Stored data entries:
• • •

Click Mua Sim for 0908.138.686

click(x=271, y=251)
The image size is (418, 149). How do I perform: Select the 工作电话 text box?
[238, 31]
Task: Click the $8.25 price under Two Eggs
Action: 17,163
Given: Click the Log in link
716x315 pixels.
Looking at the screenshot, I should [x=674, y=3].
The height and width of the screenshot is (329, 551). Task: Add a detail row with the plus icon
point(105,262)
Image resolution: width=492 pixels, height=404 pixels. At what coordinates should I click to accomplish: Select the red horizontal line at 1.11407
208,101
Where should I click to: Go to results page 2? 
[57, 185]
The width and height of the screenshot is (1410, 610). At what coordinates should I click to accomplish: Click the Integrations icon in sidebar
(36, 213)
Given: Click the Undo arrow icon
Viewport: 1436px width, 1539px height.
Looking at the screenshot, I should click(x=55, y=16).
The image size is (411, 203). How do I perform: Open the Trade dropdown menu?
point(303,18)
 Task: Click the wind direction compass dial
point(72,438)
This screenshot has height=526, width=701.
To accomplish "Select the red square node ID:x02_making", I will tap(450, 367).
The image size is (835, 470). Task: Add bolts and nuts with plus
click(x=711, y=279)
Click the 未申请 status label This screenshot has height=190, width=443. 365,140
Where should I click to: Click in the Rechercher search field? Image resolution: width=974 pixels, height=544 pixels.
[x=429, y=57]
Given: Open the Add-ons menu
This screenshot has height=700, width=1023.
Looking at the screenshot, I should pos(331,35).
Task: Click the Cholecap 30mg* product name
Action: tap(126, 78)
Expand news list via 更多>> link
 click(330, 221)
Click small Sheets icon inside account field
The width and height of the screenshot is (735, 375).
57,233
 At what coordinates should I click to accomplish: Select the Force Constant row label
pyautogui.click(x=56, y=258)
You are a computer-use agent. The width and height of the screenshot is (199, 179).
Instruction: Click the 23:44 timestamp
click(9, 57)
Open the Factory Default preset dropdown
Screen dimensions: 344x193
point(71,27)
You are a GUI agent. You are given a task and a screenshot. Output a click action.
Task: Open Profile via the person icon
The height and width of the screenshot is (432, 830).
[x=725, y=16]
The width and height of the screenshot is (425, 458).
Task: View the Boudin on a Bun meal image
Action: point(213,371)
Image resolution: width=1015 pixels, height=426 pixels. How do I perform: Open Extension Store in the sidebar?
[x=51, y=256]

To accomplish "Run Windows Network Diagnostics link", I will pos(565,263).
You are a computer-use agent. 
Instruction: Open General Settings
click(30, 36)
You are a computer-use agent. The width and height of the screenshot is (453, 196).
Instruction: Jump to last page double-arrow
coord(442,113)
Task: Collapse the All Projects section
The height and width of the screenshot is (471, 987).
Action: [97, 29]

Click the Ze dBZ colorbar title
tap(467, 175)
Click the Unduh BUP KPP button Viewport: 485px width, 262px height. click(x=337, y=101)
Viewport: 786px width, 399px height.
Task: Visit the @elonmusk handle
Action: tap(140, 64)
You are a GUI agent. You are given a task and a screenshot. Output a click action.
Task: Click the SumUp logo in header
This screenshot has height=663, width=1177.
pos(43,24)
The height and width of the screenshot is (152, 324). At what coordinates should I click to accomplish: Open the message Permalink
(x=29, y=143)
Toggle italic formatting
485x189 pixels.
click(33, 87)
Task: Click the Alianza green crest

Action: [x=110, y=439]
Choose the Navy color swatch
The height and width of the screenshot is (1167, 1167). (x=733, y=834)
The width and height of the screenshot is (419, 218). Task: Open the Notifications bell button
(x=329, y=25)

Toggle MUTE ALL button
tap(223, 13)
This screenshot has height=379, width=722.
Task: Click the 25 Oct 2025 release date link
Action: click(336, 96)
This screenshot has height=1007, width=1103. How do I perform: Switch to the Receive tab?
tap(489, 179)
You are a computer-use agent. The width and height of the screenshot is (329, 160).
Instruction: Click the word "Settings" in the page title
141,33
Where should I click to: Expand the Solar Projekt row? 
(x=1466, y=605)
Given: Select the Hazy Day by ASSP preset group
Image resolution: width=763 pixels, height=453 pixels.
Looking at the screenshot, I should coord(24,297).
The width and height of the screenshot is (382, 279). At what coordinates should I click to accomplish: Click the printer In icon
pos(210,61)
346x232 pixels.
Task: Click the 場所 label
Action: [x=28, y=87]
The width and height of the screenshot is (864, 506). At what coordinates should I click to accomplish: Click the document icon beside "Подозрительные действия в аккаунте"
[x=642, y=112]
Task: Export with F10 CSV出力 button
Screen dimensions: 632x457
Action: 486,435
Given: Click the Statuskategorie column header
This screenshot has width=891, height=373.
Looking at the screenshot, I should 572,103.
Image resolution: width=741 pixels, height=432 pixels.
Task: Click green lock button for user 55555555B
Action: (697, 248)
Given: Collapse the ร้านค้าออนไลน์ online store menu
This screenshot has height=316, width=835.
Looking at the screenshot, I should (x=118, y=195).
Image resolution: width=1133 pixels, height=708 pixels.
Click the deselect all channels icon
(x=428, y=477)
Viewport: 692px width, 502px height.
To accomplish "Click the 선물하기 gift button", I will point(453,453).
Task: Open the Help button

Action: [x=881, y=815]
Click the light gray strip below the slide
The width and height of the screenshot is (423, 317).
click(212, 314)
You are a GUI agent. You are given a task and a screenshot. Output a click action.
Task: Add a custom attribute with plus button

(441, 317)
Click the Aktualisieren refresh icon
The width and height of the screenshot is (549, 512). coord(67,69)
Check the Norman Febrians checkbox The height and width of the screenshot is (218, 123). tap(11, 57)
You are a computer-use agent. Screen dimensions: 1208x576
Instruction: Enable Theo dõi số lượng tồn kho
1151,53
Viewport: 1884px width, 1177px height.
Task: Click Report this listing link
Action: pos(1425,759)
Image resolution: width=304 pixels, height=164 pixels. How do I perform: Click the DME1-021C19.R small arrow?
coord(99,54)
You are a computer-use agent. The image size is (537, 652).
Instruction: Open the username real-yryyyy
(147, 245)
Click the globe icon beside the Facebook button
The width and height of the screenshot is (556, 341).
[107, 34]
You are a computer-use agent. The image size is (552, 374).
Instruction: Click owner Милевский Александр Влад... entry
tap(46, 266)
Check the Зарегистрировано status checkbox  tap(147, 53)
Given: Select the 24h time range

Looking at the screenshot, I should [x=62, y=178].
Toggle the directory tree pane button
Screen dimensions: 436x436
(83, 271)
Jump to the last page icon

• • •

• Brief
Without omitting anything, output the entries exactly.

• Result for this exercise
Click Mua Sim for 0908.138.686

click(x=271, y=251)
The image size is (418, 149). How do I perform: Select the 工作电话 text box?
[238, 31]
Task: Click the $8.25 price under Two Eggs
Action: 17,163
Given: Click the Log in link
716x315 pixels.
Looking at the screenshot, I should [x=674, y=3].
The height and width of the screenshot is (329, 551). Task: Add a detail row with the plus icon
point(105,262)
Image resolution: width=492 pixels, height=404 pixels. At what coordinates should I click to accomplish: Select the red horizontal line at 1.11407
208,101
Where should I click to: Go to results page 2? 
[57, 185]
The width and height of the screenshot is (1410, 610). At what coordinates should I click to accomplish: Click the Integrations icon in sidebar
(36, 213)
Given: Click the Undo arrow icon
Viewport: 1436px width, 1539px height.
Looking at the screenshot, I should click(x=55, y=16).
The image size is (411, 203). How do I perform: Open the Trade dropdown menu?
point(303,18)
 Task: Click the wind direction compass dial
point(72,438)
This screenshot has height=526, width=701.
To accomplish "Select the red square node ID:x02_making", I will tap(450, 367).
The image size is (835, 470). Task: Add bolts and nuts with plus
click(x=711, y=279)
Click the 未申请 status label This screenshot has height=190, width=443. 365,140
Where should I click to: Click in the Rechercher search field? Image resolution: width=974 pixels, height=544 pixels.
[x=429, y=57]
Given: Open the Add-ons menu
This screenshot has height=700, width=1023.
Looking at the screenshot, I should pos(331,35).
Task: Click the Cholecap 30mg* product name
Action: tap(126, 78)
Expand news list via 更多>> link
 click(330, 221)
Click small Sheets icon inside account field
The width and height of the screenshot is (735, 375).
57,233
 At what coordinates should I click to accomplish: Select the Force Constant row label
pyautogui.click(x=56, y=258)
You are a computer-use agent. The width and height of the screenshot is (199, 179).
Instruction: Click the 23:44 timestamp
click(9, 57)
Open the Factory Default preset dropdown
Screen dimensions: 344x193
point(71,27)
You are a GUI agent. You are given a task and a screenshot. Output a click action.
Task: Open Profile via the person icon
The height and width of the screenshot is (432, 830).
[x=725, y=16]
The width and height of the screenshot is (425, 458).
Task: View the Boudin on a Bun meal image
Action: point(213,371)
Image resolution: width=1015 pixels, height=426 pixels. How do I perform: Open Extension Store in the sidebar?
[x=51, y=256]

To accomplish "Run Windows Network Diagnostics link", I will pos(565,263).
You are a computer-use agent. 
Instruction: Open General Settings
click(30, 36)
You are a computer-use agent. The width and height of the screenshot is (453, 196).
Instruction: Jump to last page double-arrow
coord(442,113)
Task: Collapse the All Projects section
The height and width of the screenshot is (471, 987).
Action: [97, 29]

Click the Ze dBZ colorbar title
tap(467, 175)
Click the Unduh BUP KPP button Viewport: 485px width, 262px height. click(x=337, y=101)
Viewport: 786px width, 399px height.
Task: Visit the @elonmusk handle
Action: tap(140, 64)
You are a GUI agent. You are given a task and a screenshot. Output a click action.
Task: Click the SumUp logo in header
This screenshot has height=663, width=1177.
pos(43,24)
The height and width of the screenshot is (152, 324). At what coordinates should I click to accomplish: Open the message Permalink
(x=29, y=143)
Toggle italic formatting
485x189 pixels.
click(33, 87)
Task: Click the Alianza green crest

Action: [x=110, y=439]
Choose the Navy color swatch
The height and width of the screenshot is (1167, 1167). (x=733, y=834)
The width and height of the screenshot is (419, 218). Task: Open the Notifications bell button
(x=329, y=25)

Toggle MUTE ALL button
tap(223, 13)
This screenshot has height=379, width=722.
Task: Click the 25 Oct 2025 release date link
Action: click(336, 96)
This screenshot has height=1007, width=1103. How do I perform: Switch to the Receive tab?
tap(489, 179)
You are a computer-use agent. The width and height of the screenshot is (329, 160).
Instruction: Click the word "Settings" in the page title
141,33
Where should I click to: Expand the Solar Projekt row? 
(x=1466, y=605)
Given: Select the Hazy Day by ASSP preset group
Image resolution: width=763 pixels, height=453 pixels.
Looking at the screenshot, I should coord(24,297).
The width and height of the screenshot is (382, 279). At what coordinates should I click to accomplish: Click the printer In icon
pos(210,61)
346x232 pixels.
Task: Click the 場所 label
Action: [x=28, y=87]
The width and height of the screenshot is (864, 506). At what coordinates should I click to accomplish: Click the document icon beside "Подозрительные действия в аккаунте"
[x=642, y=112]
Task: Export with F10 CSV出力 button
Screen dimensions: 632x457
Action: 486,435
Given: Click the Statuskategorie column header
This screenshot has width=891, height=373.
Looking at the screenshot, I should 572,103.
Image resolution: width=741 pixels, height=432 pixels.
Task: Click green lock button for user 55555555B
Action: (697, 248)
Given: Collapse the ร้านค้าออนไลน์ online store menu
This screenshot has height=316, width=835.
Looking at the screenshot, I should (x=118, y=195).
Image resolution: width=1133 pixels, height=708 pixels.
Click the deselect all channels icon
(x=428, y=477)
Viewport: 692px width, 502px height.
To accomplish "Click the 선물하기 gift button", I will point(453,453).
Task: Open the Help button

Action: [x=881, y=815]
Click the light gray strip below the slide
The width and height of the screenshot is (423, 317).
click(212, 314)
You are a GUI agent. You are given a task and a screenshot. Output a click action.
Task: Add a custom attribute with plus button

(441, 317)
Click the Aktualisieren refresh icon
The width and height of the screenshot is (549, 512). coord(67,69)
Check the Norman Febrians checkbox The height and width of the screenshot is (218, 123). tap(11, 57)
You are a computer-use agent. Screen dimensions: 1208x576
Instruction: Enable Theo dõi số lượng tồn kho
1151,53
Viewport: 1884px width, 1177px height.
Task: Click Report this listing link
Action: pos(1425,759)
Image resolution: width=304 pixels, height=164 pixels. How do I perform: Click the DME1-021C19.R small arrow?
coord(99,54)
You are a computer-use agent. The image size is (537, 652).
Instruction: Open the username real-yryyyy
(147, 245)
Click the globe icon beside the Facebook button
The width and height of the screenshot is (556, 341).
[107, 34]
You are a computer-use agent. The image size is (552, 374).
Instruction: Click owner Милевский Александр Влад... entry
tap(46, 266)
Check the Зарегистрировано status checkbox  tap(147, 53)
Given: Select the 24h time range

Looking at the screenshot, I should [x=62, y=178].
Toggle the directory tree pane button
Screen dimensions: 436x436
(83, 271)
Jump to the last page icon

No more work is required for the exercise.